Activity
Scan the entries that follow for the word "computer", then report every line in which it appears.

• • • • •

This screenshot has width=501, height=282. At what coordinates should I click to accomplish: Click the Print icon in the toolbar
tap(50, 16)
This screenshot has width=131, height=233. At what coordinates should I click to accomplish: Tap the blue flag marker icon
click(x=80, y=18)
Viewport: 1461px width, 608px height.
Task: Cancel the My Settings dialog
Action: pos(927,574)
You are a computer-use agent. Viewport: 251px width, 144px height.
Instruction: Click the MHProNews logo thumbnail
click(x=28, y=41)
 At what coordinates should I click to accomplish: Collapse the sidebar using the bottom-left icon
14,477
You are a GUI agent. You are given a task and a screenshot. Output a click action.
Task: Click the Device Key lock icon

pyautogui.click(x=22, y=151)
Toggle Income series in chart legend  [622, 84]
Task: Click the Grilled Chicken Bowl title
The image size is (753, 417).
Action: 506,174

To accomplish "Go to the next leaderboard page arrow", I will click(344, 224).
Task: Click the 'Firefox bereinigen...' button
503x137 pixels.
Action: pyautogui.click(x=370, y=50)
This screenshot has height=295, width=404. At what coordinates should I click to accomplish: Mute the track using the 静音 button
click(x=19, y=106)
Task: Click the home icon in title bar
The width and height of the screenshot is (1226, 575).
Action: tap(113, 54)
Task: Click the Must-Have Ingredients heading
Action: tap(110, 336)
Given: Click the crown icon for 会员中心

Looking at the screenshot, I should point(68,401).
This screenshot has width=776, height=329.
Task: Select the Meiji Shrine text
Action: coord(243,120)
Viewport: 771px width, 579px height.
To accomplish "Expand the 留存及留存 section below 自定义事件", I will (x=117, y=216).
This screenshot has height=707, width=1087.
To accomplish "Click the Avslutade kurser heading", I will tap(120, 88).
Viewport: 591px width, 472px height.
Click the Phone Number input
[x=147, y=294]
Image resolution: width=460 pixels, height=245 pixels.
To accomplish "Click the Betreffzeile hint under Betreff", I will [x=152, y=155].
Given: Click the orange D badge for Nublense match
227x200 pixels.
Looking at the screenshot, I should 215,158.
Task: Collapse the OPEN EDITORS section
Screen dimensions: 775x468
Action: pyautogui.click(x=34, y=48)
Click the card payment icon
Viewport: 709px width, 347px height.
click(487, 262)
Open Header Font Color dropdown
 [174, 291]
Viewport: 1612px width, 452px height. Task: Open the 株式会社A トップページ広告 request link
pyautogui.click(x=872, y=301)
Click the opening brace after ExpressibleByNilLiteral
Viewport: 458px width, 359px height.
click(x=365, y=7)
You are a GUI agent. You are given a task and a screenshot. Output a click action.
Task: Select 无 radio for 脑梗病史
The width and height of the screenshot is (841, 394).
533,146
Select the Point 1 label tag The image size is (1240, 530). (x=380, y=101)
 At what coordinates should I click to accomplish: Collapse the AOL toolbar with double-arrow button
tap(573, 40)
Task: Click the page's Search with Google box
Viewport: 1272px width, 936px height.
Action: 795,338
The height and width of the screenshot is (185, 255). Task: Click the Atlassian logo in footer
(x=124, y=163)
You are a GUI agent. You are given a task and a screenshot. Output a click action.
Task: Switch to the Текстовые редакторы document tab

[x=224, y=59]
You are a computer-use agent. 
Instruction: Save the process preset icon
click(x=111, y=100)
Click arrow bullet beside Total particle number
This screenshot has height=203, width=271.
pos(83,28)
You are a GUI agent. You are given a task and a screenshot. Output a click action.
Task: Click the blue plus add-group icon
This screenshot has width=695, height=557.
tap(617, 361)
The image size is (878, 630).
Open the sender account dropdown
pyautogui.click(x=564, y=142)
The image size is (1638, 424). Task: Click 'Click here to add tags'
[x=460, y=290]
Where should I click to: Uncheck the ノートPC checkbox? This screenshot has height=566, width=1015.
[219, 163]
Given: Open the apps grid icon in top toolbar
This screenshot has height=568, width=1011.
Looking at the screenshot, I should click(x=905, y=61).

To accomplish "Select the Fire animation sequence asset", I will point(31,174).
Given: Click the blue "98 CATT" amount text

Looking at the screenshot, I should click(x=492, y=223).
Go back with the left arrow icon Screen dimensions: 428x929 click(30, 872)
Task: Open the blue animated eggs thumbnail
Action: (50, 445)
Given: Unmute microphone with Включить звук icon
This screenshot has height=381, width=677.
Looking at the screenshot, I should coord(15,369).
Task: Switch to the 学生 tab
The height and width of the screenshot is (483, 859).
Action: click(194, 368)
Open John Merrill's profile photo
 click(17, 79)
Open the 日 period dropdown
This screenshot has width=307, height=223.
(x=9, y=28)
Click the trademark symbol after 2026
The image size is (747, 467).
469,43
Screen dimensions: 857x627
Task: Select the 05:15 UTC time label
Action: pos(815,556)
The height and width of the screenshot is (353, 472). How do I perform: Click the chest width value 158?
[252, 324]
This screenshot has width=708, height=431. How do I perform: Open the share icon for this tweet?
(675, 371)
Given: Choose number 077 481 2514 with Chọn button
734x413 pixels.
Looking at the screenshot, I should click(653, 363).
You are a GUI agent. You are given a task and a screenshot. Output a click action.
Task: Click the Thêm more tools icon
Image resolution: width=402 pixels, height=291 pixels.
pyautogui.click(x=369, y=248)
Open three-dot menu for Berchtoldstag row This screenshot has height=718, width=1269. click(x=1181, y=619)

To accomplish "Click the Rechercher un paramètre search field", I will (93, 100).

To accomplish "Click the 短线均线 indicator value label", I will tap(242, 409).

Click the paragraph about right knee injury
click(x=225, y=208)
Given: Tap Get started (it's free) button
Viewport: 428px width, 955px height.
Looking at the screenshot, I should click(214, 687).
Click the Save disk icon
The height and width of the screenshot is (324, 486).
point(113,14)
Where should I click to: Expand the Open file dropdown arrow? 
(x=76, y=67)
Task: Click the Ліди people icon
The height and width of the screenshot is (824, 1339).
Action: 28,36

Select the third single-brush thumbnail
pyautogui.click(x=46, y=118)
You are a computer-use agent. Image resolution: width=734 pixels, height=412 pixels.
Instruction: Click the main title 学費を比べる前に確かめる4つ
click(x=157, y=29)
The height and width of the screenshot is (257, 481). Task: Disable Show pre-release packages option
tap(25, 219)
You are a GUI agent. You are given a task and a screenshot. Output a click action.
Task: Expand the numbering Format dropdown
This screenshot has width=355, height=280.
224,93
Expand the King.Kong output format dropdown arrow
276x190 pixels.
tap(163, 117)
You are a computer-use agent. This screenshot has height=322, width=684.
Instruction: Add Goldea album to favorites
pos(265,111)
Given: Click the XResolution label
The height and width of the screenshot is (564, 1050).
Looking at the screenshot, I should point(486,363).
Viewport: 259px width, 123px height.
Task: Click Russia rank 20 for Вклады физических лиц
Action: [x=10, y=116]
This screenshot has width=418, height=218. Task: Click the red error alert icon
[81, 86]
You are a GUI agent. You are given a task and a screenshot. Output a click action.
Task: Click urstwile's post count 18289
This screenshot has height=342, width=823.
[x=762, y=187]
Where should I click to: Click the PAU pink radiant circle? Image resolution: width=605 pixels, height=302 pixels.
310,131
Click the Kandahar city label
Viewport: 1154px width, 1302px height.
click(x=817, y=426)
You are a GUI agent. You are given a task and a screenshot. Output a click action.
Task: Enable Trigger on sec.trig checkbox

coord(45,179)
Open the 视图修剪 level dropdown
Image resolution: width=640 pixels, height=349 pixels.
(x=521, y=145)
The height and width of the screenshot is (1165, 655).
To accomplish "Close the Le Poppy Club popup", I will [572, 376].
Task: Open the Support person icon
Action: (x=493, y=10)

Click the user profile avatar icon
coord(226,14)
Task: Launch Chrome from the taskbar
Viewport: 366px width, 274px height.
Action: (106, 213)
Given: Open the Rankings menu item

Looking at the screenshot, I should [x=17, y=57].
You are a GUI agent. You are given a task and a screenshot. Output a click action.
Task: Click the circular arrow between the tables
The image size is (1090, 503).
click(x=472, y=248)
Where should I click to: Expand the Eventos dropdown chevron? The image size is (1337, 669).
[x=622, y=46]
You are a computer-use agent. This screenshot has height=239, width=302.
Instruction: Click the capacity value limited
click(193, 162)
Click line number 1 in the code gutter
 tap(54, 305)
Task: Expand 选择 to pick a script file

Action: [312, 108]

• • • • •

Exercise result
You are a computer-use agent. Viewport: 251px width, 144px height.
You are a computer-use agent. 
You are a computer-use agent. Image resolution: width=734 pixels, height=412 pixels.
You are a computer-use agent. This screenshot has height=322, width=684.
You are a computer-use agent. This screenshot has height=239, width=302.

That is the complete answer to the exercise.